Nathan Muchhala’s research on plant resilience draws attention

by | Apr 21, 2020

The associate professor of biology co-authored a new article in New Phytologist that highlights the ability of some plants to reorient themselves after accidents.
Nathan Muchhala

Associate Professor Nathan Muchhala (right) has been conducting field research on the interaction between flowers and the bats and hummingbirds that pollinate them in cloud forests in South and Central America for more than a decade. (Submitted photos)

Nathan Muchhala was doing field research 10 years ago in a cloud forest in Ecuador when he started noticing an unexpected phenomenon.

On more than one occasion, Muchhala, still a fairly young researcher, supported by a National Geographic Society grant while a postdoctoral fellow with the University of Toronto, observed a flower he was studying that had been knocked over, either by a falling branch or an especially stiff wind.

He’d return a day later and see that it had reoriented itself so that even if the stem remained tipped over, the flower had found a way to right itself.

Floral reorientation

Images of the same plant taken over three days show the flower reorienting itself.

Muchhala collaborated with Scott Armbruster, a professor of ecology and evolution at the University of Portsmouth in the United Kingdom, on the study. It wasn’t too far removed Muchhala’s primary research focus on the interaction between bats and hummingbirds and the tropical plants they pollinate.

That observation by the now associate professor of biology at the University of Missouri–St. Louis was part of the origin of a new paper titled “Floral reorientation: The restoration of pollination accuracy after accidents,” published earlier this month in the journal New Phytologist.

The paper received attention from websites such as Science Daily, Cosmos Magazine and The Ecologist. The website Science Friday recorded a conversation with Muchhala about its findings and posted it on April 10. The research also found its way into mainstream news when Vox.com writer Brian Resnick wrote about it in a story titled: “This study on flower resilience is the most beautiful thing I’ve read during the pandemic.”

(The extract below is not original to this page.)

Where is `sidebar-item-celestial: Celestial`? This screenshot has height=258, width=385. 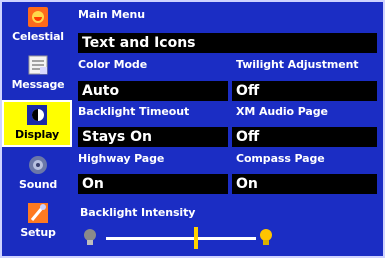 sidebar-item-celestial: Celestial is located at coordinates (38, 28).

Muchhala couldn’t help but notice.

“It’s amazing,” he said. “All of the sudden, all these people I haven’t heard from in a long time started contacting me.”

When Muchhala first spotted flowers reorienting, he contacted Armbruster, who’d served as the outside advisor on his dissertation committee.

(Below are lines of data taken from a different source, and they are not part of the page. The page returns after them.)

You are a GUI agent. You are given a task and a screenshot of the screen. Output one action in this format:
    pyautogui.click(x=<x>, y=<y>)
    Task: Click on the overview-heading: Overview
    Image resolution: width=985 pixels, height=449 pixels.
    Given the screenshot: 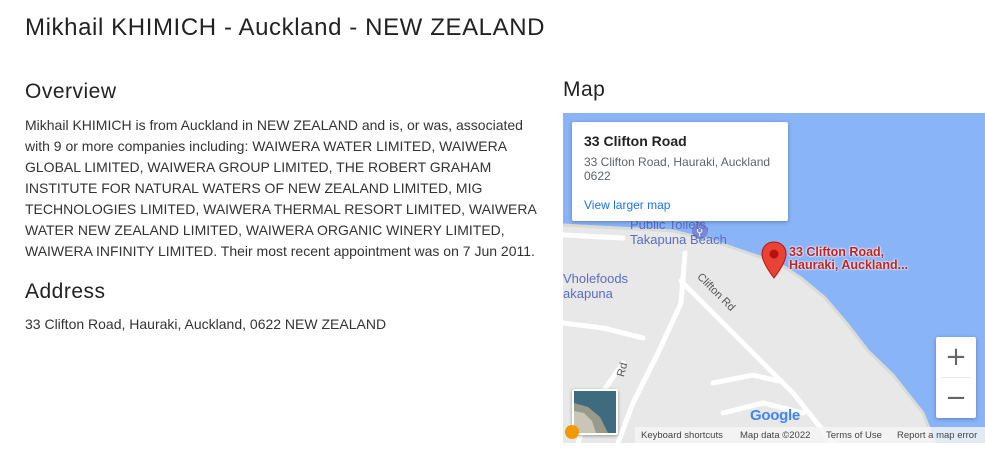 What is the action you would take?
    pyautogui.click(x=71, y=92)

“Oh yeah, I’ve noticed the same thing,” Muchhala remembered Armbruster telling him.

They decided to investigate whether the phenomenon was real. So Muchhala conducted some experiments on flowers in Ecuador and other cloud forests while Armbruster did the same with flowers he was studying in Australia as well as in his backyard in England.

“We had the idea that it should be different for different types of flowers and that more specialized flowers should have evolved to be able to reorient quickly and others should not,” said Muchhala, who came to UMSL in 2013.

That hypothesis was borne out in their research.

Bilaterally symmetrical flowers, including those in the bellflower family that Muchhala studies as well as its relative the red Cardinal flower, and also Snapdragons and orchids, have demonstrated the ability to reorient themselves when damaged, so long as their vascular tissues remains intact. About a quarter of all flowers are bilaterally symmetrical.

Campanulaceae Burmeistera Sodiroana

The Campanulaceae Burmeistera Sodiroana and other bellflowers are bilaterally symmetrical.

The rest, including flowers such as daisies, are radially symmetrical and do not have the ability to reorient themselves.

“Basically, it’s an adaptation,” Muchhala said. “Flowers, their only function is to try to reproduce, so you’re trying to get your pollen to another flower of another individual, and – for these flowers that are bilaterally symmetrical – you’re putting pollen on a really precise spot. If you put it on the wrong spot, that’s just wasted pollen. It’s never going to make it to another flower. That’s the natural selection. Those flowers that don’t reorient aren’t going to be able to reproduce.”

Muchhala has plans for further research on symmetry and whether bilaterally symmetrical flowers are more efficient at transferring their pollen grains to pollinators.

“With these specialized, bilaterally symmetrical things, it’s still probably low,” he said. “It’s still probably only about 10 percent, but that’s much better than, say, 2 percent for these more generic, generalized flowers.”